(Stored items from a collection)
══════
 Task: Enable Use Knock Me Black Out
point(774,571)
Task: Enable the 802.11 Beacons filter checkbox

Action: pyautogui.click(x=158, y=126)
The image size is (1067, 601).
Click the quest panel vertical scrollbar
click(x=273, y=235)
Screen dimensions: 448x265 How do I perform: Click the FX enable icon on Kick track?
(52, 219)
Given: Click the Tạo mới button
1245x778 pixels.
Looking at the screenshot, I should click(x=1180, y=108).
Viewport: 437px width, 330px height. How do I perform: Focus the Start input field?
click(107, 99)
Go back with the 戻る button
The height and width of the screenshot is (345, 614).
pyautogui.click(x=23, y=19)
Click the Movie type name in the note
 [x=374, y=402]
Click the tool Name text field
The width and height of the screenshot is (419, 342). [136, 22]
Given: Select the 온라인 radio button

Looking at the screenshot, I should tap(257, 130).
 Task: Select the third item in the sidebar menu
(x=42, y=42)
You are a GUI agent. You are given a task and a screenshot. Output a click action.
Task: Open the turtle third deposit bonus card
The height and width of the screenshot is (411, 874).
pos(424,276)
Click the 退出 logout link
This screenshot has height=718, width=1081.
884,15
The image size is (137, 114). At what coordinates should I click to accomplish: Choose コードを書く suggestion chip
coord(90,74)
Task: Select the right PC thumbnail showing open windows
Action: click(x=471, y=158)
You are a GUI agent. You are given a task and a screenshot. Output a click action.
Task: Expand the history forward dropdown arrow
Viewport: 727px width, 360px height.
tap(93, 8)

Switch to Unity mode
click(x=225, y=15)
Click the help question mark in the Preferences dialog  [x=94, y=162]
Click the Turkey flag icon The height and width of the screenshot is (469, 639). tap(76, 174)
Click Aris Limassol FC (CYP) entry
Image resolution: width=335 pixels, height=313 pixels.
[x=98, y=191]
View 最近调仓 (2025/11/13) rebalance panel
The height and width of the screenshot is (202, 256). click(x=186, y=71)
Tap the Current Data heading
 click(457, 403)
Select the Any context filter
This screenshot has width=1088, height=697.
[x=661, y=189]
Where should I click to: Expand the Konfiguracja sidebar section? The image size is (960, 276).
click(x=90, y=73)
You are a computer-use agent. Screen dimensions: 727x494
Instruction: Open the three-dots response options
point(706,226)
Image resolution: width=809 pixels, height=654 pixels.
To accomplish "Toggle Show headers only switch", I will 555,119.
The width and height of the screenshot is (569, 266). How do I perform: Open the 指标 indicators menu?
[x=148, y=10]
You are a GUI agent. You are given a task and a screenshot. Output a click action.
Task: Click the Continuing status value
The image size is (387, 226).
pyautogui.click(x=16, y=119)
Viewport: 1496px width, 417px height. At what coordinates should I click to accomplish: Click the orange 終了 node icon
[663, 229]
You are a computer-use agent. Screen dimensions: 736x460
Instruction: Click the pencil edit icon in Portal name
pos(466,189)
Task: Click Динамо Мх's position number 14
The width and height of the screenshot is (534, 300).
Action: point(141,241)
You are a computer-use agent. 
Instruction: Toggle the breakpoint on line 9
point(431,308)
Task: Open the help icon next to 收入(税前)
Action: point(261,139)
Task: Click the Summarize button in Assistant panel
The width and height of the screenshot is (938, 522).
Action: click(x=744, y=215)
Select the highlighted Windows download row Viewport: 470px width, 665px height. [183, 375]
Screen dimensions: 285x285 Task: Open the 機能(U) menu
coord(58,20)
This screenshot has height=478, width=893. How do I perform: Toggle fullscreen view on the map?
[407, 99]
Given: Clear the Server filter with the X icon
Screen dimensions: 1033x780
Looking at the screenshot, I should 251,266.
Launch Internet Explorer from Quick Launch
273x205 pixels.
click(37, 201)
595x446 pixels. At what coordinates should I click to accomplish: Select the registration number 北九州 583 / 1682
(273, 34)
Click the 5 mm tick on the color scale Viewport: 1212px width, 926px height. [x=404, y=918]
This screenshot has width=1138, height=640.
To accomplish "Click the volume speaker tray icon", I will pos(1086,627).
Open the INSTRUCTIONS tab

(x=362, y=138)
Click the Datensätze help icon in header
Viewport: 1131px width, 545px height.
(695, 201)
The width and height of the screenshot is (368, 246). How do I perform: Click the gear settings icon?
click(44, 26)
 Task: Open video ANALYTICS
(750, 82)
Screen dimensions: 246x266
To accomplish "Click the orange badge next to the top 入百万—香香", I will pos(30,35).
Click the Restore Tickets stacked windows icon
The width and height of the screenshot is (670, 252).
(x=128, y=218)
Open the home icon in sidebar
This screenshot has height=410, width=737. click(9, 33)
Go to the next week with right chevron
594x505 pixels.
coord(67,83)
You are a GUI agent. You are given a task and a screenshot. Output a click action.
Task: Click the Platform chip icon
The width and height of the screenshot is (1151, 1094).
══════
__What to produce__:
The records above must be retyped in full. Keep each one exactly as it is.

__Output for this task__:
 Task: Enable Use Knock Me Black Out
point(774,571)
Task: Enable the 802.11 Beacons filter checkbox

Action: pyautogui.click(x=158, y=126)
The image size is (1067, 601).
Click the quest panel vertical scrollbar
click(x=273, y=235)
Screen dimensions: 448x265 How do I perform: Click the FX enable icon on Kick track?
(52, 219)
Given: Click the Tạo mới button
1245x778 pixels.
Looking at the screenshot, I should click(x=1180, y=108).
Viewport: 437px width, 330px height. How do I perform: Focus the Start input field?
click(107, 99)
Go back with the 戻る button
The height and width of the screenshot is (345, 614).
pyautogui.click(x=23, y=19)
Click the Movie type name in the note
 [x=374, y=402]
Click the tool Name text field
The width and height of the screenshot is (419, 342). [136, 22]
Given: Select the 온라인 radio button

Looking at the screenshot, I should tap(257, 130).
 Task: Select the third item in the sidebar menu
(x=42, y=42)
You are a GUI agent. You are given a task and a screenshot. Output a click action.
Task: Open the turtle third deposit bonus card
The height and width of the screenshot is (411, 874).
pos(424,276)
Click the 退出 logout link
This screenshot has height=718, width=1081.
884,15
The image size is (137, 114). At what coordinates should I click to accomplish: Choose コードを書く suggestion chip
coord(90,74)
Task: Select the right PC thumbnail showing open windows
Action: click(x=471, y=158)
You are a GUI agent. You are given a task and a screenshot. Output a click action.
Task: Expand the history forward dropdown arrow
Viewport: 727px width, 360px height.
tap(93, 8)

Switch to Unity mode
click(x=225, y=15)
Click the help question mark in the Preferences dialog  [x=94, y=162]
Click the Turkey flag icon The height and width of the screenshot is (469, 639). tap(76, 174)
Click Aris Limassol FC (CYP) entry
Image resolution: width=335 pixels, height=313 pixels.
[x=98, y=191]
View 最近调仓 (2025/11/13) rebalance panel
The height and width of the screenshot is (202, 256). click(x=186, y=71)
Tap the Current Data heading
 click(457, 403)
Select the Any context filter
This screenshot has width=1088, height=697.
[x=661, y=189]
Where should I click to: Expand the Konfiguracja sidebar section? The image size is (960, 276).
click(x=90, y=73)
You are a computer-use agent. Screen dimensions: 727x494
Instruction: Open the three-dots response options
point(706,226)
Image resolution: width=809 pixels, height=654 pixels.
To accomplish "Toggle Show headers only switch", I will 555,119.
The width and height of the screenshot is (569, 266). How do I perform: Open the 指标 indicators menu?
[x=148, y=10]
You are a GUI agent. You are given a task and a screenshot. Output a click action.
Task: Click the Continuing status value
The image size is (387, 226).
pyautogui.click(x=16, y=119)
Viewport: 1496px width, 417px height. At what coordinates should I click to accomplish: Click the orange 終了 node icon
[663, 229]
You are a computer-use agent. Screen dimensions: 736x460
Instruction: Click the pencil edit icon in Portal name
pos(466,189)
Task: Click Динамо Мх's position number 14
The width and height of the screenshot is (534, 300).
Action: point(141,241)
You are a computer-use agent. 
Instruction: Toggle the breakpoint on line 9
point(431,308)
Task: Open the help icon next to 收入(税前)
Action: point(261,139)
Task: Click the Summarize button in Assistant panel
The width and height of the screenshot is (938, 522).
Action: click(x=744, y=215)
Select the highlighted Windows download row Viewport: 470px width, 665px height. [183, 375]
Screen dimensions: 285x285 Task: Open the 機能(U) menu
coord(58,20)
This screenshot has height=478, width=893. How do I perform: Toggle fullscreen view on the map?
[407, 99]
Given: Clear the Server filter with the X icon
Screen dimensions: 1033x780
Looking at the screenshot, I should 251,266.
Launch Internet Explorer from Quick Launch
273x205 pixels.
click(37, 201)
595x446 pixels. At what coordinates should I click to accomplish: Select the registration number 北九州 583 / 1682
(273, 34)
Click the 5 mm tick on the color scale Viewport: 1212px width, 926px height. [x=404, y=918]
This screenshot has width=1138, height=640.
To accomplish "Click the volume speaker tray icon", I will pos(1086,627).
Open the INSTRUCTIONS tab

(x=362, y=138)
Click the Datensätze help icon in header
Viewport: 1131px width, 545px height.
(695, 201)
The width and height of the screenshot is (368, 246). How do I perform: Click the gear settings icon?
click(44, 26)
 Task: Open video ANALYTICS
(750, 82)
Screen dimensions: 246x266
To accomplish "Click the orange badge next to the top 入百万—香香", I will pos(30,35).
Click the Restore Tickets stacked windows icon
The width and height of the screenshot is (670, 252).
(x=128, y=218)
Open the home icon in sidebar
This screenshot has height=410, width=737. click(9, 33)
Go to the next week with right chevron
594x505 pixels.
coord(67,83)
You are a GUI agent. You are given a task and a screenshot. Output a click action.
Task: Click the Platform chip icon
The width and height of the screenshot is (1151, 1094).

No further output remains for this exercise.